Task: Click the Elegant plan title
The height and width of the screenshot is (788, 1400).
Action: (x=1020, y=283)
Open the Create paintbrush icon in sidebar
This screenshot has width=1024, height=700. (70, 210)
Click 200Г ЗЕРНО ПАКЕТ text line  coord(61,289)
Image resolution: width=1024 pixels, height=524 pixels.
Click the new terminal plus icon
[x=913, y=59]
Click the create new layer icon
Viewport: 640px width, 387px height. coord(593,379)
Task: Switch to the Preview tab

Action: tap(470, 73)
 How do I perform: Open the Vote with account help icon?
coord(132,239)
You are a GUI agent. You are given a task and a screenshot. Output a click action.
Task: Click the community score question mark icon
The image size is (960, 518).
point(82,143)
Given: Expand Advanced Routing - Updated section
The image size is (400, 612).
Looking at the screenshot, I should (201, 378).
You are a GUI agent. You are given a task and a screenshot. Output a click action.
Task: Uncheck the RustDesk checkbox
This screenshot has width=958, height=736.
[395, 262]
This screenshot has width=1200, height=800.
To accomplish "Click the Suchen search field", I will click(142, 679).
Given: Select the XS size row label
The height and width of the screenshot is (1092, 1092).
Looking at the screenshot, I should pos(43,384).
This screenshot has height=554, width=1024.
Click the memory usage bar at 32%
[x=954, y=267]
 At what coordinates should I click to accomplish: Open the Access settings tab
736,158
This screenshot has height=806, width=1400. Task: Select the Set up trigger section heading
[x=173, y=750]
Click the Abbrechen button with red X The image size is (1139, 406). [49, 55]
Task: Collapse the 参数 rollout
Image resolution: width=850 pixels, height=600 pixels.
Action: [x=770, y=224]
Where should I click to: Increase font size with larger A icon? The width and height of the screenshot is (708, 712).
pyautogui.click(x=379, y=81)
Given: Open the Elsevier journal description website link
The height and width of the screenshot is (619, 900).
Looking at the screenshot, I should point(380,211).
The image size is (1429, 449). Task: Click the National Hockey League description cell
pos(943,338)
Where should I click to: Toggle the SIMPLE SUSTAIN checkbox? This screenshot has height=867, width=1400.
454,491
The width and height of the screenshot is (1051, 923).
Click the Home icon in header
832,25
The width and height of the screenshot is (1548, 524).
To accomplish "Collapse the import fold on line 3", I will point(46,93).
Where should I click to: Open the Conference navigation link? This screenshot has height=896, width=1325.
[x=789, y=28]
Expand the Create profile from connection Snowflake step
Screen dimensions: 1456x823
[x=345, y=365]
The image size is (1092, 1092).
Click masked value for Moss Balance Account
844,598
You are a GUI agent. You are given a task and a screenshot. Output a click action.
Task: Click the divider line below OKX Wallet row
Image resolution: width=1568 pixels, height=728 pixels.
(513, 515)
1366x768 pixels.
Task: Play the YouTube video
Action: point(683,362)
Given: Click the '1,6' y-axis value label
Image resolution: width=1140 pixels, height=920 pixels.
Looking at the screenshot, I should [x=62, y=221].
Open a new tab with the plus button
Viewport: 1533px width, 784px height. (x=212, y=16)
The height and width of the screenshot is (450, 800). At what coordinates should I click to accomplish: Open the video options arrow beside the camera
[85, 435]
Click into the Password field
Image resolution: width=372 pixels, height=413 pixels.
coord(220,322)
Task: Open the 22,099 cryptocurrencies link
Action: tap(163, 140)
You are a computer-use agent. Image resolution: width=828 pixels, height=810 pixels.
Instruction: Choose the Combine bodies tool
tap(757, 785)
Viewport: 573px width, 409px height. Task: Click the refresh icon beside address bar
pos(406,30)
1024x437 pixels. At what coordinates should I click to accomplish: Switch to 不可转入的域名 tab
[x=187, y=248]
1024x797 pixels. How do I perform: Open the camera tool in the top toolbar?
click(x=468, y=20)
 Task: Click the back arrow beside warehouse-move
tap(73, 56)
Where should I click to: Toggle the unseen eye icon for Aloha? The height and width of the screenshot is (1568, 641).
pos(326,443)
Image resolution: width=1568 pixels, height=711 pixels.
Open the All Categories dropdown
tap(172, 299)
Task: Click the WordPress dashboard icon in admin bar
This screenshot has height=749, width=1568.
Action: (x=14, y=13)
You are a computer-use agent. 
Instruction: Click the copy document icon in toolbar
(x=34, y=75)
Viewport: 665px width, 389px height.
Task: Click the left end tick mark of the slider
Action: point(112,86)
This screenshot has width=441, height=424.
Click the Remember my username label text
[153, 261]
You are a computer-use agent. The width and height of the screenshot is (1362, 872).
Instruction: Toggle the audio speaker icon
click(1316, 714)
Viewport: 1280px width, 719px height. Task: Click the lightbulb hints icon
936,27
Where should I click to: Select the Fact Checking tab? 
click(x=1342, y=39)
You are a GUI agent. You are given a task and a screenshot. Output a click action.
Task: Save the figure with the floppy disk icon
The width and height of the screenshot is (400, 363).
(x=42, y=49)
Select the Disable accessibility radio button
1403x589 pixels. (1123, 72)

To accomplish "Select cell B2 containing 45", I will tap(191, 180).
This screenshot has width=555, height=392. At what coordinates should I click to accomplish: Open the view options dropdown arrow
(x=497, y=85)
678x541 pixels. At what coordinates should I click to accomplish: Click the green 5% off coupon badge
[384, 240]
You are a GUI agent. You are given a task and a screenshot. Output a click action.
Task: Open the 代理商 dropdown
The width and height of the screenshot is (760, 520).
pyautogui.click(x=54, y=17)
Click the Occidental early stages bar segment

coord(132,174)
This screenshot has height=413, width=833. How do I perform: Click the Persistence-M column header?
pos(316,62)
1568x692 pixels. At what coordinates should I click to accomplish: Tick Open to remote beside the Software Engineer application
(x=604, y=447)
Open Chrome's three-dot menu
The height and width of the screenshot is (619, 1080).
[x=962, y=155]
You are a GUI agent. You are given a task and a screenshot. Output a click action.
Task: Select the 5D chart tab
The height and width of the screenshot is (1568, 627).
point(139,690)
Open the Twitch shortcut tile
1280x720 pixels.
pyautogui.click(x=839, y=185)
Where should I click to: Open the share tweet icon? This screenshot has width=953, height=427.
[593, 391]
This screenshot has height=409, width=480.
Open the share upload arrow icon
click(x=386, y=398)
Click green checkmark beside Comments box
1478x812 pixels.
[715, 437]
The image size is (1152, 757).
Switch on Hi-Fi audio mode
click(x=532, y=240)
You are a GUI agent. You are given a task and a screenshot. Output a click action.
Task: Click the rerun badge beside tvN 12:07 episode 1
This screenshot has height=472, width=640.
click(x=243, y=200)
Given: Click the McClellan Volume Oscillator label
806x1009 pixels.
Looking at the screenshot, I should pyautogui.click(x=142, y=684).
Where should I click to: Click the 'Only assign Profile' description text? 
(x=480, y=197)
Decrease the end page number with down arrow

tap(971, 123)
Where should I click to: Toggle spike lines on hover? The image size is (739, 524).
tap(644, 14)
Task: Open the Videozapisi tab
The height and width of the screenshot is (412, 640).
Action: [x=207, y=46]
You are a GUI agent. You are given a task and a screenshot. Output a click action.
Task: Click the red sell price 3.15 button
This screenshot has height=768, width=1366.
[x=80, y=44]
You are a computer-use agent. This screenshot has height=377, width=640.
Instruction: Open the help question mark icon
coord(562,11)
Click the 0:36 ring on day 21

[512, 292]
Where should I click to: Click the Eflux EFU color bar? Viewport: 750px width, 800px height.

** PROBLEM STATEMENT **
Give each line of the records above again, unchanged.

** SOLUTION TO THE PROBLEM **
Task: Click the Elegant plan title
The height and width of the screenshot is (788, 1400).
Action: (x=1020, y=283)
Open the Create paintbrush icon in sidebar
This screenshot has width=1024, height=700. (70, 210)
Click 200Г ЗЕРНО ПАКЕТ text line  coord(61,289)
Image resolution: width=1024 pixels, height=524 pixels.
Click the new terminal plus icon
[x=913, y=59]
Click the create new layer icon
Viewport: 640px width, 387px height. coord(593,379)
Task: Switch to the Preview tab

Action: tap(470, 73)
 How do I perform: Open the Vote with account help icon?
coord(132,239)
You are a GUI agent. You are given a task and a screenshot. Output a click action.
Task: Click the community score question mark icon
The image size is (960, 518).
point(82,143)
Given: Expand Advanced Routing - Updated section
The image size is (400, 612).
Looking at the screenshot, I should (201, 378).
You are a GUI agent. You are given a task and a screenshot. Output a click action.
Task: Uncheck the RustDesk checkbox
This screenshot has width=958, height=736.
[395, 262]
This screenshot has width=1200, height=800.
To accomplish "Click the Suchen search field", I will click(142, 679).
Given: Select the XS size row label
The height and width of the screenshot is (1092, 1092).
Looking at the screenshot, I should pos(43,384).
This screenshot has height=554, width=1024.
Click the memory usage bar at 32%
[x=954, y=267]
 At what coordinates should I click to accomplish: Open the Access settings tab
736,158
This screenshot has height=806, width=1400. Task: Select the Set up trigger section heading
[x=173, y=750]
Click the Abbrechen button with red X The image size is (1139, 406). [49, 55]
Task: Collapse the 参数 rollout
Image resolution: width=850 pixels, height=600 pixels.
Action: [x=770, y=224]
Where should I click to: Increase font size with larger A icon? The width and height of the screenshot is (708, 712).
pyautogui.click(x=379, y=81)
Given: Open the Elsevier journal description website link
The height and width of the screenshot is (619, 900).
Looking at the screenshot, I should point(380,211).
The image size is (1429, 449). Task: Click the National Hockey League description cell
pos(943,338)
Where should I click to: Toggle the SIMPLE SUSTAIN checkbox? This screenshot has height=867, width=1400.
454,491
The width and height of the screenshot is (1051, 923).
Click the Home icon in header
832,25
The width and height of the screenshot is (1548, 524).
To accomplish "Collapse the import fold on line 3", I will point(46,93).
Where should I click to: Open the Conference navigation link? This screenshot has height=896, width=1325.
[x=789, y=28]
Expand the Create profile from connection Snowflake step
Screen dimensions: 1456x823
[x=345, y=365]
The image size is (1092, 1092).
Click masked value for Moss Balance Account
844,598
You are a GUI agent. You are given a task and a screenshot. Output a click action.
Task: Click the divider line below OKX Wallet row
Image resolution: width=1568 pixels, height=728 pixels.
(513, 515)
1366x768 pixels.
Task: Play the YouTube video
Action: point(683,362)
Given: Click the '1,6' y-axis value label
Image resolution: width=1140 pixels, height=920 pixels.
Looking at the screenshot, I should [x=62, y=221].
Open a new tab with the plus button
Viewport: 1533px width, 784px height. (x=212, y=16)
The height and width of the screenshot is (450, 800). At what coordinates should I click to accomplish: Open the video options arrow beside the camera
[85, 435]
Click into the Password field
Image resolution: width=372 pixels, height=413 pixels.
coord(220,322)
Task: Open the 22,099 cryptocurrencies link
Action: tap(163, 140)
You are a computer-use agent. Image resolution: width=828 pixels, height=810 pixels.
Instruction: Choose the Combine bodies tool
tap(757, 785)
Viewport: 573px width, 409px height. Task: Click the refresh icon beside address bar
pos(406,30)
1024x437 pixels. At what coordinates should I click to accomplish: Switch to 不可转入的域名 tab
[x=187, y=248]
1024x797 pixels. How do I perform: Open the camera tool in the top toolbar?
click(x=468, y=20)
 Task: Click the back arrow beside warehouse-move
tap(73, 56)
Where should I click to: Toggle the unseen eye icon for Aloha? The height and width of the screenshot is (1568, 641).
pos(326,443)
Image resolution: width=1568 pixels, height=711 pixels.
Open the All Categories dropdown
tap(172, 299)
Task: Click the WordPress dashboard icon in admin bar
This screenshot has height=749, width=1568.
Action: (x=14, y=13)
You are a computer-use agent. 
Instruction: Click the copy document icon in toolbar
(x=34, y=75)
Viewport: 665px width, 389px height.
Task: Click the left end tick mark of the slider
Action: point(112,86)
This screenshot has width=441, height=424.
Click the Remember my username label text
[153, 261]
You are a computer-use agent. The width and height of the screenshot is (1362, 872).
Instruction: Toggle the audio speaker icon
click(1316, 714)
Viewport: 1280px width, 719px height. Task: Click the lightbulb hints icon
936,27
Where should I click to: Select the Fact Checking tab? 
click(x=1342, y=39)
You are a GUI agent. You are given a task and a screenshot. Output a click action.
Task: Save the figure with the floppy disk icon
The width and height of the screenshot is (400, 363).
(x=42, y=49)
Select the Disable accessibility radio button
1403x589 pixels. (1123, 72)

To accomplish "Select cell B2 containing 45", I will tap(191, 180).
This screenshot has width=555, height=392. At what coordinates should I click to accomplish: Open the view options dropdown arrow
(x=497, y=85)
678x541 pixels. At what coordinates should I click to accomplish: Click the green 5% off coupon badge
[384, 240]
You are a GUI agent. You are given a task and a screenshot. Output a click action.
Task: Open the 代理商 dropdown
The width and height of the screenshot is (760, 520).
pyautogui.click(x=54, y=17)
Click the Occidental early stages bar segment

coord(132,174)
This screenshot has height=413, width=833. How do I perform: Click the Persistence-M column header?
pos(316,62)
1568x692 pixels. At what coordinates should I click to accomplish: Tick Open to remote beside the Software Engineer application
(x=604, y=447)
Open Chrome's three-dot menu
The height and width of the screenshot is (619, 1080).
[x=962, y=155]
You are a GUI agent. You are given a task and a screenshot. Output a click action.
Task: Select the 5D chart tab
The height and width of the screenshot is (1568, 627).
point(139,690)
Open the Twitch shortcut tile
1280x720 pixels.
pyautogui.click(x=839, y=185)
Where should I click to: Open the share tweet icon? This screenshot has width=953, height=427.
[593, 391]
This screenshot has height=409, width=480.
Open the share upload arrow icon
click(x=386, y=398)
Click green checkmark beside Comments box
1478x812 pixels.
[715, 437]
The image size is (1152, 757).
Switch on Hi-Fi audio mode
click(x=532, y=240)
You are a GUI agent. You are given a task and a screenshot. Output a click action.
Task: Click the rerun badge beside tvN 12:07 episode 1
This screenshot has height=472, width=640.
click(x=243, y=200)
Given: Click the McClellan Volume Oscillator label
806x1009 pixels.
Looking at the screenshot, I should pyautogui.click(x=142, y=684).
Where should I click to: Click the 'Only assign Profile' description text? 
(x=480, y=197)
Decrease the end page number with down arrow

tap(971, 123)
Where should I click to: Toggle spike lines on hover? The image size is (739, 524).
tap(644, 14)
Task: Open the Videozapisi tab
The height and width of the screenshot is (412, 640).
Action: [x=207, y=46]
You are a GUI agent. You are given a task and a screenshot. Output a click action.
Task: Click the red sell price 3.15 button
This screenshot has height=768, width=1366.
[x=80, y=44]
You are a computer-use agent. This screenshot has height=377, width=640.
Instruction: Open the help question mark icon
coord(562,11)
Click the 0:36 ring on day 21

[512, 292]
Where should I click to: Click the Eflux EFU color bar? Viewport: 750px width, 800px height.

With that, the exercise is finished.